Two years later he was again elected senator, this time for the 3rd Provincial Grouping for the 1926–1934 period. On 1 March 1926 he was elected vice-president of the Senate and served on the Standing Committee on Labour and Social Welfare.

The 1932 socialist coup d'état led to the dissolution of the National Congress on 6 June 1932.

== Later activities and distinctions ==
Barahona was active in numerous civic and social organisations in Valparaíso. He was a member of the Club de La Unión, a founding member of the Círculo de la Prensa de Valparaíso and a member of the Third Fire Company of the city, later serving as superintendent from 1933. He was also a member and president of the Club de Valparaíso and a member of the Club de Viña del Mar.

He participated in the Liga Marítima de Chile and in the Junta de Beneficencia.
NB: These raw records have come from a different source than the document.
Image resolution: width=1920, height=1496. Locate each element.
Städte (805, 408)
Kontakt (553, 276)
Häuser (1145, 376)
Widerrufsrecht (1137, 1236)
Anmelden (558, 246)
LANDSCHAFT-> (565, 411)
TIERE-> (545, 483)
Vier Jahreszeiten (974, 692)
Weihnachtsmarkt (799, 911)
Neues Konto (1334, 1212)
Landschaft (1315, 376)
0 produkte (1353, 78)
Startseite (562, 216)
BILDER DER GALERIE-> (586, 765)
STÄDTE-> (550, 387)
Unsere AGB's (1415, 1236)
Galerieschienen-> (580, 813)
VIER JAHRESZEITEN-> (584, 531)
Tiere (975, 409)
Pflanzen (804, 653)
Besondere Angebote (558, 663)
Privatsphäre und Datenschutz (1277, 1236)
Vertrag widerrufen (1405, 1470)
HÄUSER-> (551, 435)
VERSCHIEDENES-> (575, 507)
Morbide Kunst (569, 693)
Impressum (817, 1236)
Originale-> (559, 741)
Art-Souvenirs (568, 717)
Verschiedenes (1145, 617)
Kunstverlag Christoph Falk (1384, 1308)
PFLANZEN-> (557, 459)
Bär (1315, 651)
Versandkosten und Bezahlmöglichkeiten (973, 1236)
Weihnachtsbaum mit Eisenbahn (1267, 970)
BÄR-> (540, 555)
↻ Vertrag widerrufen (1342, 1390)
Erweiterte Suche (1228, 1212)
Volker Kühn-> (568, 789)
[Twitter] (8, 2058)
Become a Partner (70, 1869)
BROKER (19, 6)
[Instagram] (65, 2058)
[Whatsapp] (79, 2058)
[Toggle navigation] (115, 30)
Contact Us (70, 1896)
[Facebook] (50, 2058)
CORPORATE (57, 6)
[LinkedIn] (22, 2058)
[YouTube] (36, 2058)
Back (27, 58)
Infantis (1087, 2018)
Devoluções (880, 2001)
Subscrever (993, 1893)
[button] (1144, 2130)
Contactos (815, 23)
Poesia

He received several distinctions from the Fire Department for 25, 30 and 35 years of service, the Municipal Merit Medal and the title of Knight of the Order of the Crown of Italy. He was also named honorary commander of the Fire Department of Peru.

He died in Valparaíso on 22 August 1940.

== Bibliography ==
- Luis Valencia Avaria (1951). Anales de la República: textos constitucionales de Chile y registro de los ciudadanos que han integrado los Poderes Ejecutivo y Legislativo desde 1810. Tomo II. Imprenta Universitaria, Santiago.